(Pixel coordinate grounding data)
Segment Open

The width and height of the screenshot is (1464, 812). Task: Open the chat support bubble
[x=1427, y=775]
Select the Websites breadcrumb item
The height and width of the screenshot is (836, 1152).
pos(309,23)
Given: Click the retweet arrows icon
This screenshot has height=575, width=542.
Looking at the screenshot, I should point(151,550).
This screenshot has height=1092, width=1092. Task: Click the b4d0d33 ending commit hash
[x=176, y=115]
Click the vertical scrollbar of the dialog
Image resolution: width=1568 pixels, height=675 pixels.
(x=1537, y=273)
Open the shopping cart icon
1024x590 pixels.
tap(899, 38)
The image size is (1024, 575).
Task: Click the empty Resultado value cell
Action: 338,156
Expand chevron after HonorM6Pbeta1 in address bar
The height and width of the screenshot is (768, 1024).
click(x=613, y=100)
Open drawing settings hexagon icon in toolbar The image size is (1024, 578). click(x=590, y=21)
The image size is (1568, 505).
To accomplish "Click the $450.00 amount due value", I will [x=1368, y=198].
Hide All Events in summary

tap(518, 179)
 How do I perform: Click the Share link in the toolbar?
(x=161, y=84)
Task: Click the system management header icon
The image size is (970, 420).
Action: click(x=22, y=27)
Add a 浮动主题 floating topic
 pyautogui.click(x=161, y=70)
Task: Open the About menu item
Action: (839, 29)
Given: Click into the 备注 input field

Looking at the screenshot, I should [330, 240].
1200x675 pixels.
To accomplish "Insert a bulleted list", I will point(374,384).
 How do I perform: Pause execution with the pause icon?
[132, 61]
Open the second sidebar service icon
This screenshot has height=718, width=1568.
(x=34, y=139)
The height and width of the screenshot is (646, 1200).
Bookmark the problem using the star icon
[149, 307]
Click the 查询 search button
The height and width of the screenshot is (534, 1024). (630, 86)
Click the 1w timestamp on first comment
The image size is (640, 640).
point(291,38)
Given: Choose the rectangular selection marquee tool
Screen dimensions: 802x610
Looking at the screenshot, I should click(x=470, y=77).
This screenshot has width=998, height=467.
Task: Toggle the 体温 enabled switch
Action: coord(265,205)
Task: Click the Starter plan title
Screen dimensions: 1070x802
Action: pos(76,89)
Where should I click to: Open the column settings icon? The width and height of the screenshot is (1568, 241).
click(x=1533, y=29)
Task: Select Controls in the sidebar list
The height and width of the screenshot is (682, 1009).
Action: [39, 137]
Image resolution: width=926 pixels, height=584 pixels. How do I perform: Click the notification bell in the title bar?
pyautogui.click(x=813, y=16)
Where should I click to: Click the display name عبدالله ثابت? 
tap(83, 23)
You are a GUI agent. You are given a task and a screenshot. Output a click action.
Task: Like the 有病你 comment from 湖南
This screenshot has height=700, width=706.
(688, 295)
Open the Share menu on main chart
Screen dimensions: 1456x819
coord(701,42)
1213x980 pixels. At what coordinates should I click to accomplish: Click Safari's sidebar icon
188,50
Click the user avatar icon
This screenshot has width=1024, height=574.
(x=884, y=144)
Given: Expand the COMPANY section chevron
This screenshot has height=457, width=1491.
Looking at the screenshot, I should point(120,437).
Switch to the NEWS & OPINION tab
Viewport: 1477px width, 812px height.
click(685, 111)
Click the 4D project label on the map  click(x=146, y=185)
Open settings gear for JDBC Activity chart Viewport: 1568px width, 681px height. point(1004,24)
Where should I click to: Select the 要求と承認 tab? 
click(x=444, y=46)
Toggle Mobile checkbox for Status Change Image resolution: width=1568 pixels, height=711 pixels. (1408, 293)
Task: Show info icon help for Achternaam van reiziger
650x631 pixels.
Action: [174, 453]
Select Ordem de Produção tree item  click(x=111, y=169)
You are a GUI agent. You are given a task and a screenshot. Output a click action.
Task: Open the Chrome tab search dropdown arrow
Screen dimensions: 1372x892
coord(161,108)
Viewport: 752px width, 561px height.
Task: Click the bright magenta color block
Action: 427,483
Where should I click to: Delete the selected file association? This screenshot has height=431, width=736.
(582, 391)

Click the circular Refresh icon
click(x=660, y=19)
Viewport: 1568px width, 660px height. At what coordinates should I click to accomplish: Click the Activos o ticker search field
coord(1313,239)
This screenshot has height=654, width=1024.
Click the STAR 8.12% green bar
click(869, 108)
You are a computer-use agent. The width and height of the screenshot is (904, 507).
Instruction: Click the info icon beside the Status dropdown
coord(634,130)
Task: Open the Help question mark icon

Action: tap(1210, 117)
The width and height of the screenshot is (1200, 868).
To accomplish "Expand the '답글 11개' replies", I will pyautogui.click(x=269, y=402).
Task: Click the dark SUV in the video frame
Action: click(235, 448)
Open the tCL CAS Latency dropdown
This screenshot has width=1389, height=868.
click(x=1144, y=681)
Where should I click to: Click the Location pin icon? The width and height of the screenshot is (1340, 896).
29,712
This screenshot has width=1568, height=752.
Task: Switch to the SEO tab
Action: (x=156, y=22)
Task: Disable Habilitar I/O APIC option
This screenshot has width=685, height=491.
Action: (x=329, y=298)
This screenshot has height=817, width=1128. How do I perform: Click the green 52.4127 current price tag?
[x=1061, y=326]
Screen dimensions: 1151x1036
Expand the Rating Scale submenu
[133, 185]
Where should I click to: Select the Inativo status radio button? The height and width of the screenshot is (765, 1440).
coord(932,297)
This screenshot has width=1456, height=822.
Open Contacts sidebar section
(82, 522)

Segment Closed

ASSIGNED TASK:
Could you transcribe every entry exactly, without altering anything?

YOUR RESPONSE:
The width and height of the screenshot is (1464, 812). Task: Open the chat support bubble
[x=1427, y=775]
Select the Websites breadcrumb item
The height and width of the screenshot is (836, 1152).
pos(309,23)
Given: Click the retweet arrows icon
This screenshot has height=575, width=542.
Looking at the screenshot, I should point(151,550).
This screenshot has height=1092, width=1092. Task: Click the b4d0d33 ending commit hash
[x=176, y=115]
Click the vertical scrollbar of the dialog
Image resolution: width=1568 pixels, height=675 pixels.
(x=1537, y=273)
Open the shopping cart icon
1024x590 pixels.
tap(899, 38)
The image size is (1024, 575).
Task: Click the empty Resultado value cell
Action: 338,156
Expand chevron after HonorM6Pbeta1 in address bar
The height and width of the screenshot is (768, 1024).
click(x=613, y=100)
Open drawing settings hexagon icon in toolbar The image size is (1024, 578). click(x=590, y=21)
The image size is (1568, 505).
To accomplish "Click the $450.00 amount due value", I will [x=1368, y=198].
Hide All Events in summary

tap(518, 179)
 How do I perform: Click the Share link in the toolbar?
(x=161, y=84)
Task: Click the system management header icon
The image size is (970, 420).
Action: click(x=22, y=27)
Add a 浮动主题 floating topic
 pyautogui.click(x=161, y=70)
Task: Open the About menu item
Action: (839, 29)
Given: Click into the 备注 input field

Looking at the screenshot, I should [330, 240].
1200x675 pixels.
To accomplish "Insert a bulleted list", I will point(374,384).
 How do I perform: Pause execution with the pause icon?
[132, 61]
Open the second sidebar service icon
This screenshot has height=718, width=1568.
(x=34, y=139)
The height and width of the screenshot is (646, 1200).
Bookmark the problem using the star icon
[149, 307]
Click the 查询 search button
The height and width of the screenshot is (534, 1024). (630, 86)
Click the 1w timestamp on first comment
The image size is (640, 640).
point(291,38)
Given: Choose the rectangular selection marquee tool
Screen dimensions: 802x610
Looking at the screenshot, I should click(x=470, y=77).
This screenshot has width=998, height=467.
Task: Toggle the 体温 enabled switch
Action: coord(265,205)
Task: Click the Starter plan title
Screen dimensions: 1070x802
Action: pos(76,89)
Where should I click to: Open the column settings icon? The width and height of the screenshot is (1568, 241).
click(x=1533, y=29)
Task: Select Controls in the sidebar list
The height and width of the screenshot is (682, 1009).
Action: [39, 137]
Image resolution: width=926 pixels, height=584 pixels. How do I perform: Click the notification bell in the title bar?
pyautogui.click(x=813, y=16)
Where should I click to: Click the display name عبدالله ثابت? 
tap(83, 23)
You are a GUI agent. You are given a task and a screenshot. Output a click action.
Task: Like the 有病你 comment from 湖南
This screenshot has height=700, width=706.
(688, 295)
Open the Share menu on main chart
Screen dimensions: 1456x819
coord(701,42)
1213x980 pixels. At what coordinates should I click to accomplish: Click Safari's sidebar icon
188,50
Click the user avatar icon
This screenshot has width=1024, height=574.
(x=884, y=144)
Given: Expand the COMPANY section chevron
This screenshot has height=457, width=1491.
Looking at the screenshot, I should point(120,437).
Switch to the NEWS & OPINION tab
Viewport: 1477px width, 812px height.
click(685, 111)
Click the 4D project label on the map  click(x=146, y=185)
Open settings gear for JDBC Activity chart Viewport: 1568px width, 681px height. point(1004,24)
Where should I click to: Select the 要求と承認 tab? 
click(x=444, y=46)
Toggle Mobile checkbox for Status Change Image resolution: width=1568 pixels, height=711 pixels. (1408, 293)
Task: Show info icon help for Achternaam van reiziger
650x631 pixels.
Action: [174, 453]
Select Ordem de Produção tree item  click(x=111, y=169)
You are a GUI agent. You are given a task and a screenshot. Output a click action.
Task: Open the Chrome tab search dropdown arrow
Screen dimensions: 1372x892
coord(161,108)
Viewport: 752px width, 561px height.
Task: Click the bright magenta color block
Action: 427,483
Where should I click to: Delete the selected file association? This screenshot has height=431, width=736.
(582, 391)

Click the circular Refresh icon
click(x=660, y=19)
Viewport: 1568px width, 660px height. At what coordinates should I click to accomplish: Click the Activos o ticker search field
coord(1313,239)
This screenshot has height=654, width=1024.
Click the STAR 8.12% green bar
click(869, 108)
You are a computer-use agent. The width and height of the screenshot is (904, 507).
Instruction: Click the info icon beside the Status dropdown
coord(634,130)
Task: Open the Help question mark icon

Action: tap(1210, 117)
The width and height of the screenshot is (1200, 868).
To accomplish "Expand the '답글 11개' replies", I will pyautogui.click(x=269, y=402).
Task: Click the dark SUV in the video frame
Action: click(235, 448)
Open the tCL CAS Latency dropdown
This screenshot has width=1389, height=868.
click(x=1144, y=681)
Where should I click to: Click the Location pin icon? The width and height of the screenshot is (1340, 896).
29,712
This screenshot has width=1568, height=752.
Task: Switch to the SEO tab
Action: (x=156, y=22)
Task: Disable Habilitar I/O APIC option
This screenshot has width=685, height=491.
Action: (x=329, y=298)
This screenshot has height=817, width=1128. How do I perform: Click the green 52.4127 current price tag?
[x=1061, y=326]
Screen dimensions: 1151x1036
Expand the Rating Scale submenu
[133, 185]
Where should I click to: Select the Inativo status radio button? The height and width of the screenshot is (765, 1440).
coord(932,297)
This screenshot has width=1456, height=822.
Open Contacts sidebar section
(82, 522)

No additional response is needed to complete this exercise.